Data sources and transformations

Overview

Bokeh can work with Python lists, NumPy arrays, pandas series etc. These inputs are converted into a Bokeh ColumnDataSource. Although Bokeh often does this transparently, it can occasionally be useful to create them explicitly.

[1]:
from bokeh.io import output_notebook, show
from bokeh.plotting import figure


output_notebook()
Loading BokehJS ...

Python dicts

The ColumnDataSource can be imported from bokeh.models:

[2]:
from bokeh.models import ColumnDataSource

ColumnDataSource is an assignment of column names to value sequences. All columns must always have the same length:

[3]:
source = ColumnDataSource(
    data={
        "x": [1, 2, 3, 4, 5],
        "y": [3, 7, 8, 5, 1],
    }
)

So far, we have called functions like p.circle by passing lists or data arrays directly. Bokeh then automatically creates a ColumnDataSource for us. However, it is also possible to specify a ColumnDataSource explicitly by passing a glyph method as the source argument:

[4]:
p = figure(width=400, height=400)
p.circle("x", "y", size=20, source=source)
show(p)

pandas.DataFrame

It is also easy to create ColumnDataSource objects directly from pandas-DataFrames:

[5]:
from bokeh.sampledata.iris import flowers as df


source = ColumnDataSource(df)
p = figure(width=400, height=400)
p.circle("petal_length", "petal_width", source=source)
show(p)

Transformations

If data sources do not need to be shared, Dicts, pandas.DataFrame or GroupBy objects can be passed directly to the Glyph method without explicitly creating a ColumnDataSource. In this case, the conversion takes place automatically.

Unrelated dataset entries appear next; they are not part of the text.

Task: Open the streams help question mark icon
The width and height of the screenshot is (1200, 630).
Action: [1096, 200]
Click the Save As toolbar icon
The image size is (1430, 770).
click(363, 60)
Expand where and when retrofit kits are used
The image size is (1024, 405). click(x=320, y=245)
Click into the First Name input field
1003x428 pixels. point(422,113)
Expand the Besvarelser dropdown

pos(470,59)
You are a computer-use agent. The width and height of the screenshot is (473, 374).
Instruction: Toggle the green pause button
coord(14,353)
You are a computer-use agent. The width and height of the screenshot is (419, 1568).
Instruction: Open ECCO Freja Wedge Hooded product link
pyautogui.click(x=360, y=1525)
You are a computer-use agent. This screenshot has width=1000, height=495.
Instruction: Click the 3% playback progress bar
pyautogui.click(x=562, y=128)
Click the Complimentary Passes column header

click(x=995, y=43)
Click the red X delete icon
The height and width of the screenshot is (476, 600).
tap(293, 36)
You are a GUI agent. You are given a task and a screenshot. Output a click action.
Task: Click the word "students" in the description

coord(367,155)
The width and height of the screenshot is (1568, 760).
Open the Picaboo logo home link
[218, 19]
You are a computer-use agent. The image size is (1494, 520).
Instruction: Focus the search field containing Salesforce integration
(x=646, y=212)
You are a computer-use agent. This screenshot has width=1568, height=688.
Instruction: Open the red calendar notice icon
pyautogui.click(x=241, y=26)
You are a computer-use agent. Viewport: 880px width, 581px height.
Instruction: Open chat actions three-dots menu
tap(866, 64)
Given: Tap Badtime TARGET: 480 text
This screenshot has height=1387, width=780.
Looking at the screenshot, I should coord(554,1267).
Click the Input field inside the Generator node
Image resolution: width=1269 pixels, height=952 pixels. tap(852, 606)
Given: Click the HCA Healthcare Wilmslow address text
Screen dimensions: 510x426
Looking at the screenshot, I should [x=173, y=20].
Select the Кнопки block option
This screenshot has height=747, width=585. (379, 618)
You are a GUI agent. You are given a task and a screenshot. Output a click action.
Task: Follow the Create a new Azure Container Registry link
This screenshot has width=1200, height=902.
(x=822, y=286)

Glyph properties can be configured not only with names of columns from data sources, but also with transformation objects from bokeh.transform. It is important to note that when using these objects, the transformations take place in the browser and not in Python.

cumsum

In the following, we will first look at a cumsum transformation that can generate a new sequence of values from a column by adding the values cumulatively. This can be useful for pie charts or doughnut charts:

[6]:
from math import pi

import pandas as pd

from bokeh.palettes import Category20c
from bokeh.transform import cumsum


x = {
    "United States": 157,
    "United Kingdom": 93,
    "Japan": 89,
    "China": 63,
    "Germany": 44,
    "India": 42,
    "Italy": 40,
    "Australia": 35,
    "Brazil": 32,
    "France": 31,
    "Taiwan": 31,
    "Spain": 29,
}

data = (
    pd.Series(x).reset_index(name="value").rename(columns={"index": "country"})
)
data["color"] = Category20c[len(x)]

# represent each value as an angle = value / total * 2pi
data["angle"] = data["value"] / data["value"].sum() * 2 * pi

p = figure(
    height=350,
    title="Pie Chart",
    toolbar_location=None,
    tools="hover",
    tooltips="@country: @value",
)

p.wedge(
    x=0,
    y=1,
    radius=0.4,
    # use cumsum to cumulatively sum the values for start and end angles
    start_angle=cumsum("angle", include_zero=True),
    end_angle=cumsum("angle"),
    line_color="white",
    fill_color="color",
    legend_label="country",
    source=data,
)

p.axis.axis_label = None
p.axis.visible = False
p.grid.grid_line_color = None

show(p)

linear_cmap

With the linear_cmap transformation, a linear colour assignment to the column of a data source can generate a new colour sequence:

[7]:
import numpy as np

from bokeh.transform import linear_cmap


N = 4000
data = dict(
    x=np.random.random(size=N) * 100,
    y=np.random.random(size=N) * 100,
    r=np.random.random(size=N) * 1.5,
)

p = figure()

p.circle(
    "x",
    "y",
    radius="r",
    source=data,
    fill_alpha=0.6,
    # color map based on the x-coordinate
    color=linear_cmap("x", "Viridis256", 0, 100),
)

show(p)